Noad was a member of the London Electrical Society. In 1839 he published A Course of Eight Lectures on Electricity, Galvanism, Magnetism, and Electro-Magnetism, which became a recognised textbook, passing through four editions; in 1857 it gave place to A Manual of Electricity in two volumes, which was long a standard book. In 1848 he wrote a valuable treatise on Chemical Manipulation and Analysis, Qualitative and Quantitative, for the Library of Useful Knowledge, and re-wrote in 1875 A Normandy's Commercial Handbook of Chemical Analysis, a volume which meets the wants of the analyst while discharging his duties under the Adulteration Act.

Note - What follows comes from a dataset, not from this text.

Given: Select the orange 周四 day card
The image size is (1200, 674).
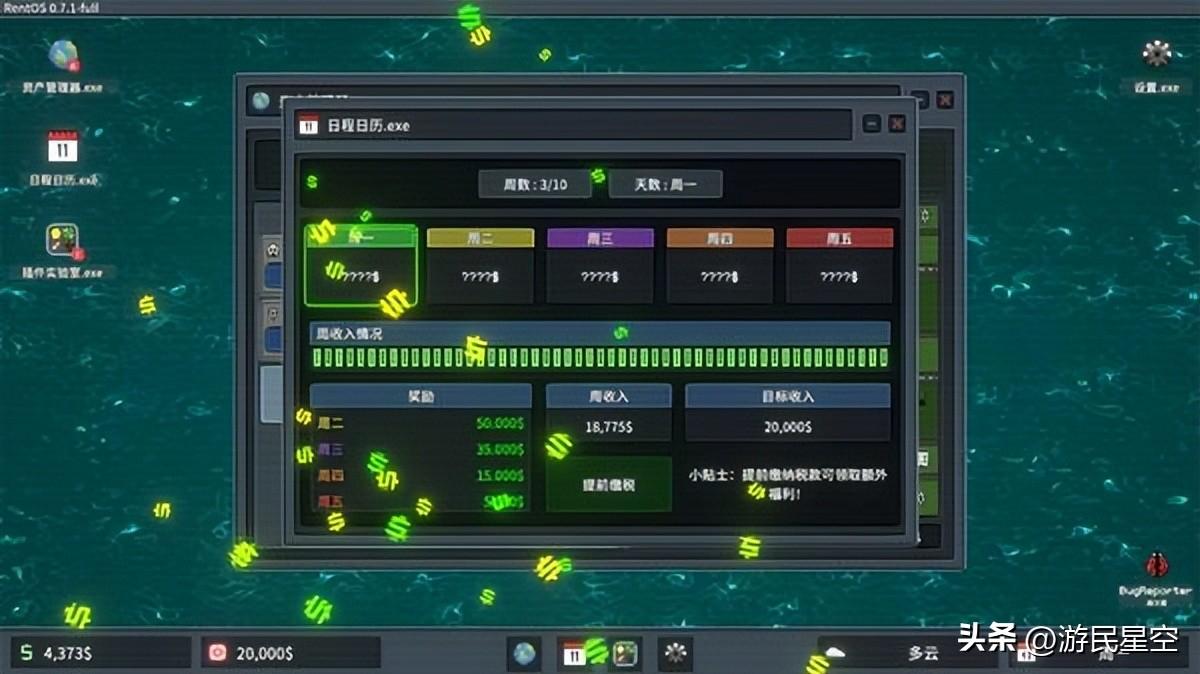Looking at the screenshot, I should click(720, 265).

He died at his son's residence in High Street, Lower Norwood, Surrey, on 23 July 1877. Charlotte Jane, his widow, died on 25 March 1882, aged 67. He was buried at West Norwood Cemetery.

==Publications==
Besides the works already mentioned, Noad was the author of: 1. ‘Lectures on Chemistry, including its Applications in the Arts, and the Analysis of Organic and Inorganic Compounds,’ 1843. 2. ‘The Improved Induction Coil, being a Popular Explanation of the Electrical Principles on which it is constructed,’ 1861; 3rd edit. 1868. ‘A Manual of Chemical Analysis, Qualitative and Quantitative,’ 1863–4. 4. ‘The Students' Text-Book of Electricity, with four hundred illustrations,’ 1867, new edit. 1879. He also issued a revised and enlarged edition of Sir W. S. Harris's ‘Rudimentary Magnetism’ in 1872, and wrote many papers in scientific journals.